# ordered some fruit flies



## hortus (Oct 27, 2005)

before you move the post hear me out.

my oothca seems to be getting darker . im hoping that means its getting closer to hatching and not just molding inside.

so on the offhand chance its close i ordered some fruit flies .

id rather waste 10 bucks on a batch of fruit flies then let the whole offspring of a oothca die of starvation


----------



## Ian (Oct 27, 2005)

oh cool...I have to say, I have not got a clue what an ooth looks like before it is going to hatch!

Cheers,

Ian


----------



## Rick (Oct 28, 2005)

Ooths don't change in appearance before hatching.


----------



## yen_saw (Oct 28, 2005)

What species of mantis do you have Hortus? Usually ooth changes color only during the first few hours to few days from milky white to dark brown especially species like flower mantis and ghost mantis. Dead leaf mantis ooth took a while to change into darker color but that is not indication for ooth hatching soon.
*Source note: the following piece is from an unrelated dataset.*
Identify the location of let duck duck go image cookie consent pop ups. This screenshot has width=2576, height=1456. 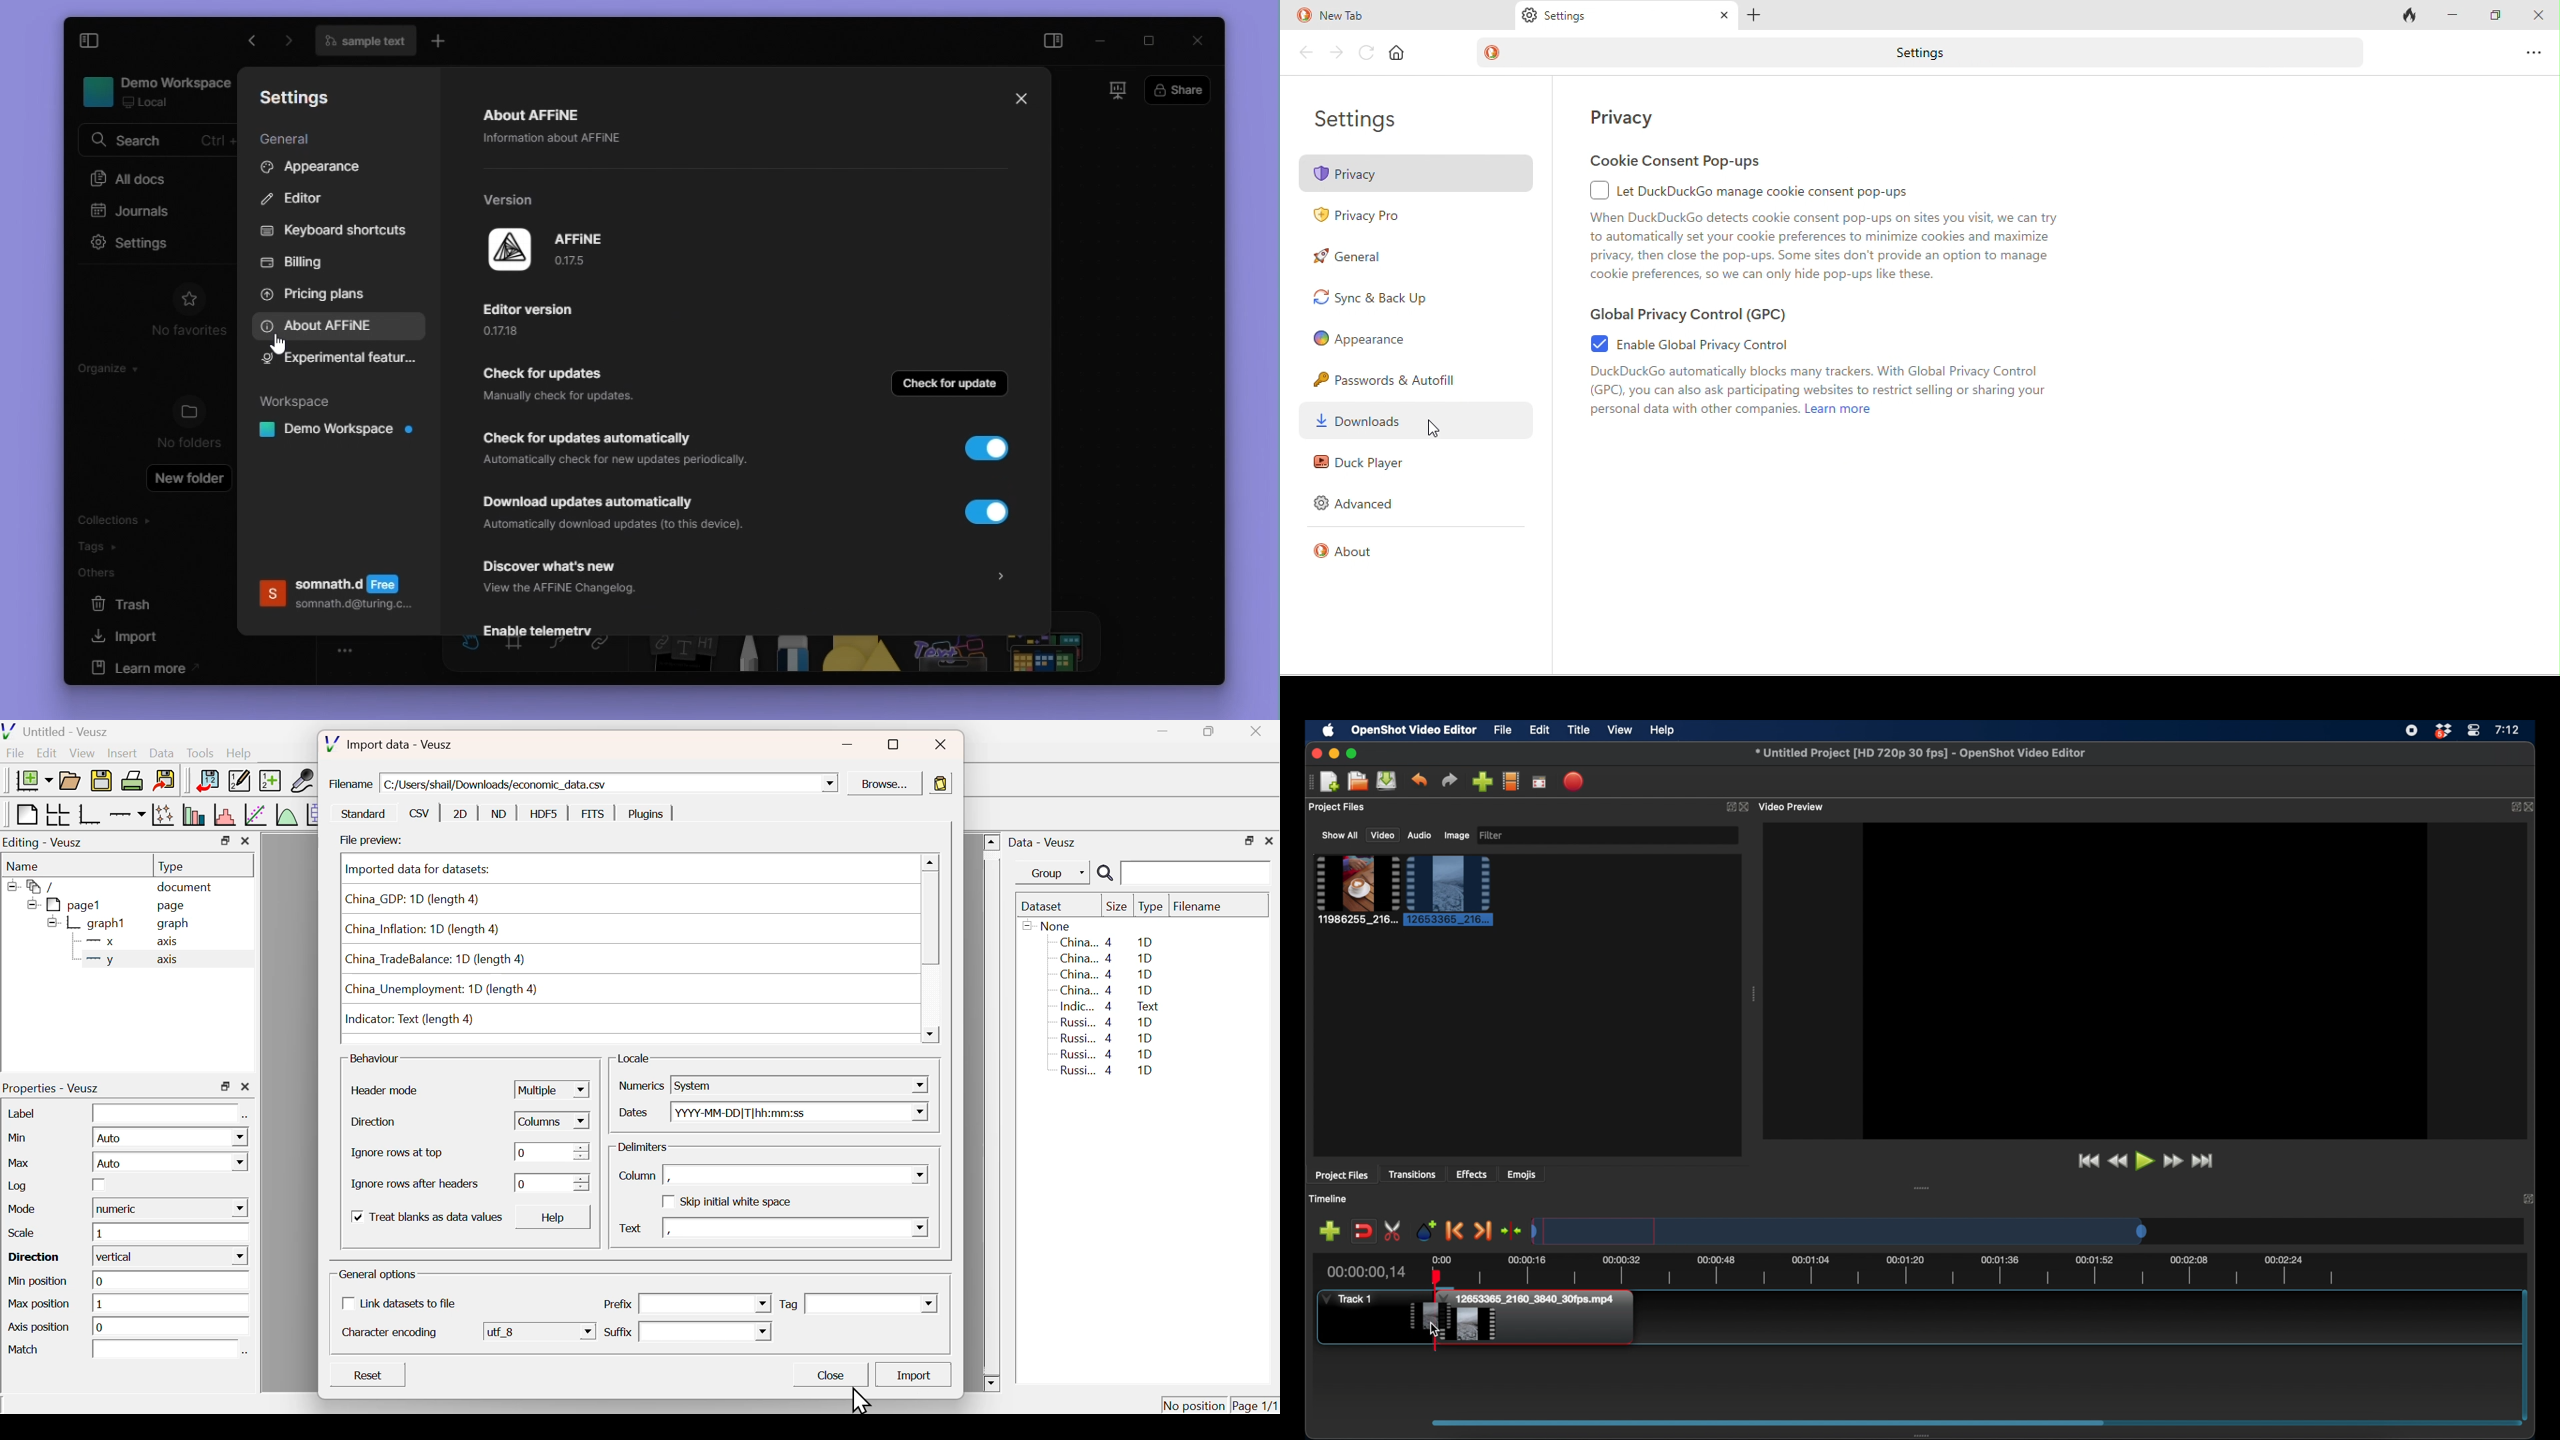
(1778, 190).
Most of the ff dealers on internet provide express delivery too although pricy, and PetCo or Petsmart sells D. Melanogaster or D. Hydei too so you can get them pretty quick. Most mantis hatchlings are more interested in hiding from enemy rather than looking for food so it is ok to wait for 2 days :wink:


----------



## infinity (Oct 28, 2005)

could always use an ultrasound or stethoscope to check...


----------